Организацию рефлексивно опосредованной деятельности (поведения, conduct) Мид противопоставил уотсоновской модели простого реагирования на стимулы, описывающей поведение дочеловеческих живых форм. В первом приближении, это противопоставление можно охарактеризовать как замену схемы «стимул — реакция» («S — R») схемой «стимул — интерпретация — реакция» («S — I — R»)[59]. Эволюционное появление разума и Я несут с собой это преобразование в организации поведения, ярче всего выраженное в отсрочке реакции, ее предварительном продумывании, выборе, принятии продуманного решения. Эта схема описания человеческого поведения, получившая развитие в книге «Разум, Я и общество», стала основополагающей для символического интеракционизма. Сам Мид называл эту перспективу «социальным бихевиоризмом», в противовес «бихевиоризму» Уотсона[60].

Наиболее проработанную модель рефлексивной организации поведения у Мида мы находим, однако, в другой книге — «Философии акта». Это схема «акта»[61]. В акте Мид аналитически выделил четыре фазы: импульс, перцепцию, манипуляцию, консуммацию[62]. В литературе их часто называют «стадиями»[63], но правильнее говорить именно о «фазах», и это принципиально: в процессе деятельности они не выстраиваются хронологически как последовательность; все эти фазы присутствуют в деятельности одновременно и связаны циркулярно, как замкнутая цепь. Такая трактовка их связи соответствует трактовке связей между разными аспектами поведения в классической работе Дьюи о рефлекторной дуге[64] и является в некотором смысле ее развитием[65]. «Акт» у Мида выступает аналитической единицей для прояснения логики протекания человеческого действия в живом настоящем. Образцовым случаем здесь служит акт решения научной проблемы, однако схема акта применима и к деятельностям, связанным с невысокими уровнями осознанности.

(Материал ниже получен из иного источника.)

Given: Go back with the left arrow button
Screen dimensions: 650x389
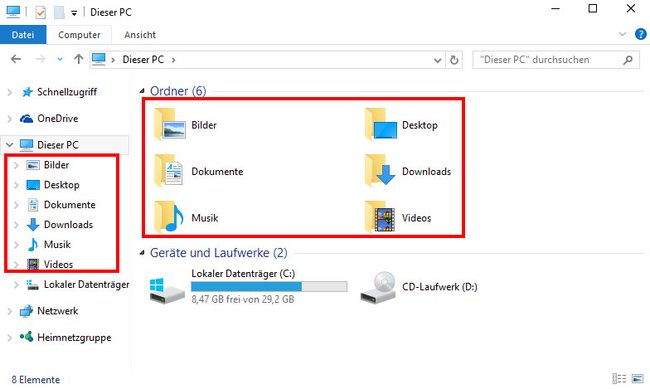Looking at the screenshot, I should click(x=16, y=59).
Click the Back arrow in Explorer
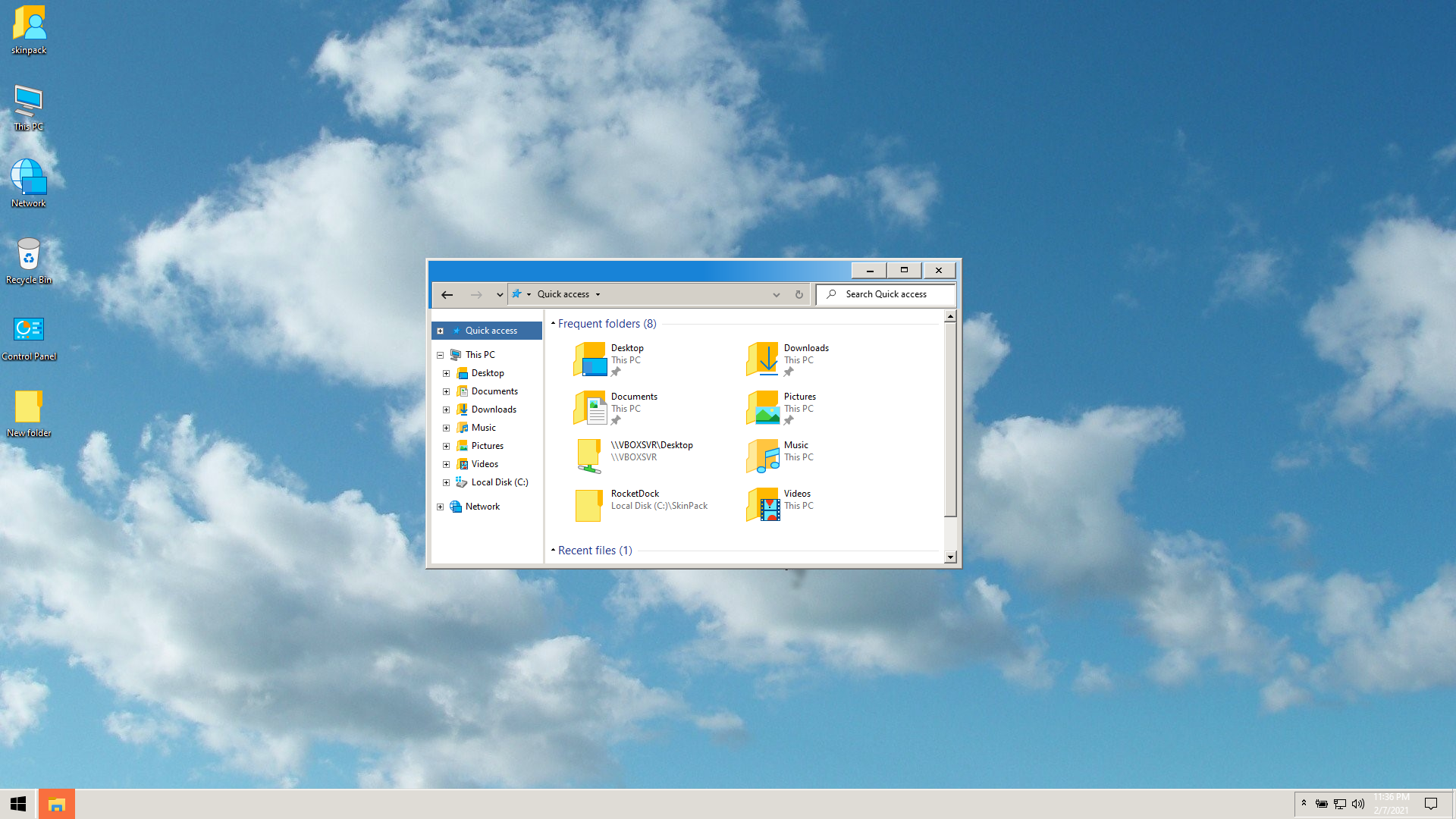The image size is (1456, 819). (x=447, y=294)
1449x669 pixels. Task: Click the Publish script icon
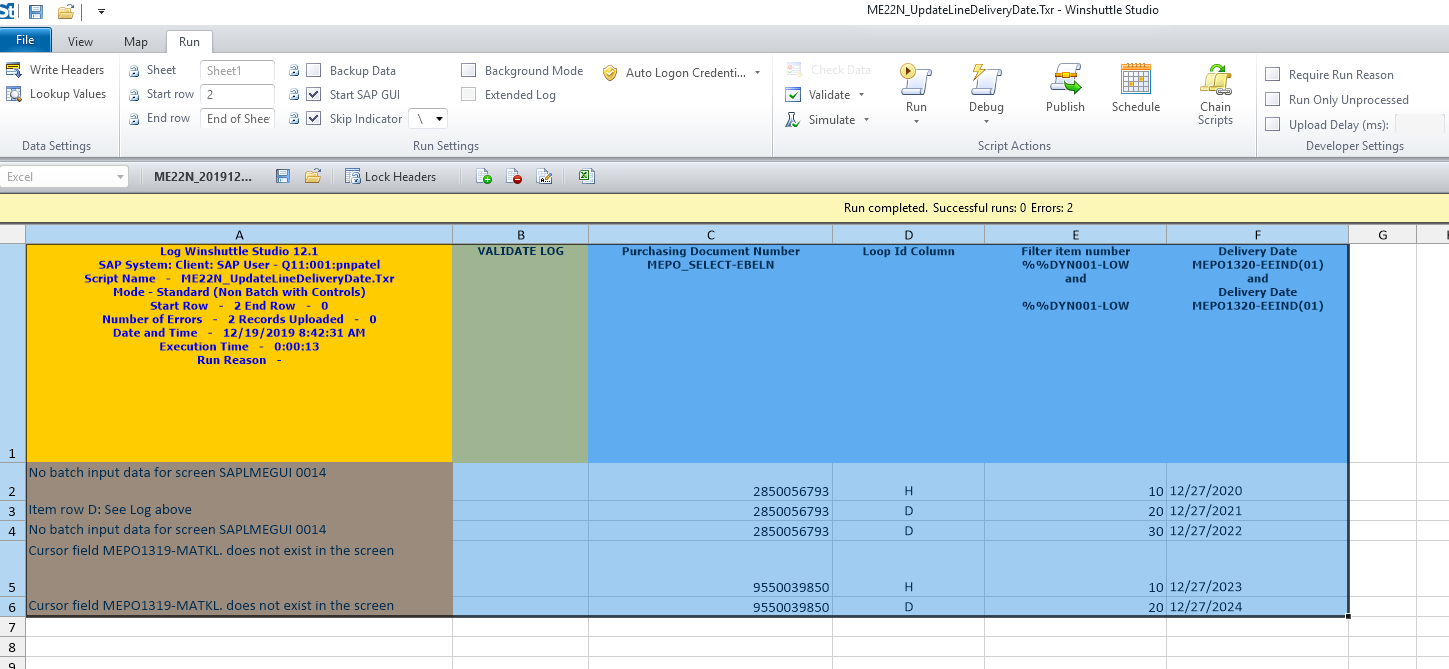1065,80
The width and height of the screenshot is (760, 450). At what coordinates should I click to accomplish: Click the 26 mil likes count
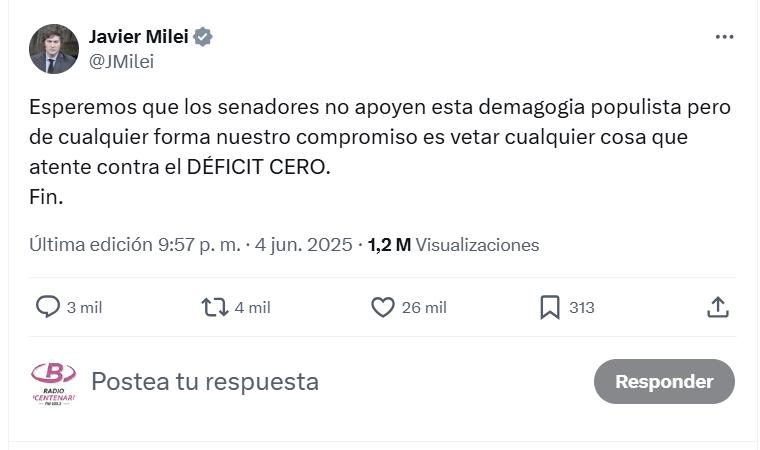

Здесь мы отдельно остановимся на двух фазах: перцепции и манипуляции (которые и сам Мид выделяет как наиболее важные).

«Перцепция» в схеме акта понимается Мидом в широком смысле, охватывая весь диапазон от простого чувственного восприятия до сложных умственных построений для упорядочения/переупорядочения воспринимаемой ситуации. К этой фазе акта относятся такие компоненты осмысленного поведения, как сознание и самосознание, интерпретация, формирование объектов и придание им значений, продумывание будущего поведения и его репетиция в воображении, взвешивание альтернатив, выбор, принятие решений и т. п.; здесь, в этой фазе, в акт входит рефлексивный процесс; здесь действенно функционируют символы и системы символов. Все это относится прежде всего к наиболее продуманным и сознательно контролируемым человеческим действиям, образцовый случай которых Мид видит в решении научной проблемы ученым. Между тем в его представлении нет непреодолимой пропасти между рациональностью ученого и рациональностью обывателя: деятельность в обоих случаях направлена на решение проблем; любые средства, используемые для этого, имеют инструментальный характер. Более того, он считает, что человеческое мышление — включая самые развитые его формы, находимые в науке, — есть эволюционное развитие приспособительных механизмов, находимых в низших формах жизни[66]. Таким образом, в силу столь широкого понимания «перцепции», мидовская схема акта позволяет собрать в один ряд не только человеческие деятельности разных степеней когнитивной сложности и осознанности, но и функционально аналогичные им организации поведения у животных. Это отличает схему акта Мида от большинства социологических теорий действия.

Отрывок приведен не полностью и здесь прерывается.